In this study, therefore the paper has attempted to investigate to what extent the environmental
policy making has been determined by the PIL with special reference to the Delhi vehicular
pollution case.The paper also examined the role of various stakeholders during the process of
policy implementation. Despite resounding success of PIL the same has been criticized for
overreaching of judicial activism.The paper concludes with note that environmental policy
making required an integrated approach to resolve the vexed issues of institutional problems.
Relevance to Development Studies
The ultimate power lies with the citizen in the parliamentary democratic system of governance.
To fulfil the aspiration of citizen the mechanism has been inbuilt to have a system of checks and
balances among the various organs of the governance consisting of executive, legislature and
judiciary which have been enshrined in the constitution. When the executive failed to discharge
the governance the public seek a justice through Judiciary. The Public Interest Litigation is one
such mechanism through which the people of India get redressed their grievance when the
executive failed to discharge their constitutional responsibilities. The environmental pollution is
one such instance where the government failed to enforce effectively despite having an
innumerable legislation of environmental laws. Therefore the judiciary as guardian of the statutes
were forced to intervene in the arena of governance on policy making and enforcement which
otherwise is a domain of executive. Therefore the Public Interest Litigation has become a
significant tool for environmental policy making in India since 1990s.The success story of the
Public Interest Litigation in Delhi vehicular pollution case has drawn the attention of all over the
world which has generated an interesting forum for development studies.
Keywords
Public Interest Litigation, Judicial Activism, Environmental Policy, Civil Society, Supreme Court,
Vehicular Pollution,
vii
“Justice means minding one's own business and not meddling with other men's concerns”.
-Plato
Chapter 1
Introduction
The success story of switching over to Compressed Natural Gas (CNG) in place of diesel fuel
for all public transport in Delhi was a result of long drawn battle of Public Interest Litigation
(PIL) in the Supreme Court.The Public Interest Litigation was filed before the Supreme Court by
environmental lawyers MC Mehta in way back 1985 invoking the Right to Life under Article 21
of the constitution of India.The PIL petition prayed before the Court to issue direction for
closing down of hazardous industries located in the densely populated areas of Delhi and for
regulation of air pollution caused by automobiles operating in the area. Based on PIL the
Supreme Court gave a judgment by directing government for converting all public transport in
the capital to CNG and dispenses the using of diesel fuel in spite of steep resistance from
various stakeholders.
In compliance to the direction given by the Supreme Court the Centre Government and
Government of NCT Delhi have not only formulated a comprehensive environmental policy
with an action plan to combat air pollution in the city but also enforced the same in later and
spirit.As part of implementation of court order the government of NCT of Delhi not only
discarded entire fleet of beyond 15 year old public buses but also but also switch over to CNG
mode for entire public transport of Delhi since 1st December 2002.

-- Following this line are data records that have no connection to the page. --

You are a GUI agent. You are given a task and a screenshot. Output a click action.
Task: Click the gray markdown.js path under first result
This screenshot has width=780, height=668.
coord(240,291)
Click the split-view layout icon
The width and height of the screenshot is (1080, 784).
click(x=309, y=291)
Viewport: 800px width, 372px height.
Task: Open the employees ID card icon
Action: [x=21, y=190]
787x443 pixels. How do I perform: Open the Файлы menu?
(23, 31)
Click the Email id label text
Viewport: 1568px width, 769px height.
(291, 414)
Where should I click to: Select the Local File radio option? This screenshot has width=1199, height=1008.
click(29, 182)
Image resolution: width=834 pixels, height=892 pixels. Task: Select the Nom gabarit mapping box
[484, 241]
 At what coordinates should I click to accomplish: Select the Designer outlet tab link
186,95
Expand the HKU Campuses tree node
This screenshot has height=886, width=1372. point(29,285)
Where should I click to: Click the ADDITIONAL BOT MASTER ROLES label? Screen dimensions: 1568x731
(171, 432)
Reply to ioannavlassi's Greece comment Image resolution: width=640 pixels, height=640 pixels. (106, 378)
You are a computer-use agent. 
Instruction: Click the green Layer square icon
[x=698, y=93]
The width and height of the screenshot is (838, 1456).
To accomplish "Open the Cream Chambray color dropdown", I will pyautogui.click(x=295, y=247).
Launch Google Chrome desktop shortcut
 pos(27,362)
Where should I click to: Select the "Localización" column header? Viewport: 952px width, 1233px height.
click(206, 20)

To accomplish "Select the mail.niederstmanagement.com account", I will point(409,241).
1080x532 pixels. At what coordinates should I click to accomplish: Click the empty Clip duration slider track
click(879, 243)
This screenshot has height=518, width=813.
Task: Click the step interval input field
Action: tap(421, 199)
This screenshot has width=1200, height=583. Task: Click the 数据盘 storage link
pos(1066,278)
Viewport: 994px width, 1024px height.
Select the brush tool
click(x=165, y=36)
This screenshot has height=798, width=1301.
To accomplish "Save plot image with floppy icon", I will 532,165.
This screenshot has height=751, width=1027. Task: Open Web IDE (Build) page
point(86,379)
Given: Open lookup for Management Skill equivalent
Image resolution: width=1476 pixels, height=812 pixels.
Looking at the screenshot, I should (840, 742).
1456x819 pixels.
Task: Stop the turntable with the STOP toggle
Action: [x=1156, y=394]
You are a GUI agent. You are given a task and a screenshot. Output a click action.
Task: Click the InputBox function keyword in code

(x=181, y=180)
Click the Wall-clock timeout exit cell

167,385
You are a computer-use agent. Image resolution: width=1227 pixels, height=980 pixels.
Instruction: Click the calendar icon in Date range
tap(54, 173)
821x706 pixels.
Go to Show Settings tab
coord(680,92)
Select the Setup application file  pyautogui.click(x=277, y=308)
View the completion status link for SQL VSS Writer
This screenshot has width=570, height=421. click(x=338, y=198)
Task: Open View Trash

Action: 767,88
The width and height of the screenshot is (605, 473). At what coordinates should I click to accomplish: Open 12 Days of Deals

The increasing intervention of Court in the on environmental governance issue has been
seen because of failure (Sahu 2008) on the part of implementing agencies to discharge their
Constitutional and Statutory duties.These raises a number of important question such as why
the PIL have become a major tool for environmental policy making which otherwise the policy
making and enforcement falls under the domain of administration.
Therefore in this paper the attempt has been made to answer the main research question
that why has public interest litigation emerged as a frequently used tool to drive environmental
policy in India?
The attempt has been made to analyse with reference to the following sub questions:
i)
ii)
iii)
Is the judicial activism motivated PIL on environmental issues?
Is the lack of discharging constitutional duty by the Executive & legislature of
Govt.of NCT of Delhi led to the Public Interest Litigation?
Is the role of civil society and media also contributed for motivating the Public
interest litigation on environmental issues?
The study concludes with a note that the Public interest Litigation have become an
important instrument in motivating environmental policy making in India in absence of effective
enforcement agencies. This happened despite exist an innumerable environmental legislation.
1
1.1
Justification of Research
The success story of Public Interest Litigation in India has been drawn the attention of not only
within the country but also all over the world. The introduction of CNG for all commercial
transport in Delhi city through PIL has been recognised as major achievement in India. This has
been emulated by other developing countries those who have been facing a similar
environmental challenges. For example a similar lawsuits have been filed in Pakistan, Bangladesh,
Malaysia, Indonesia, Nepal, Sri Lanka and Philippines, among others by citing the achievement
done in Delhi as a model. (Bell et al. 2004).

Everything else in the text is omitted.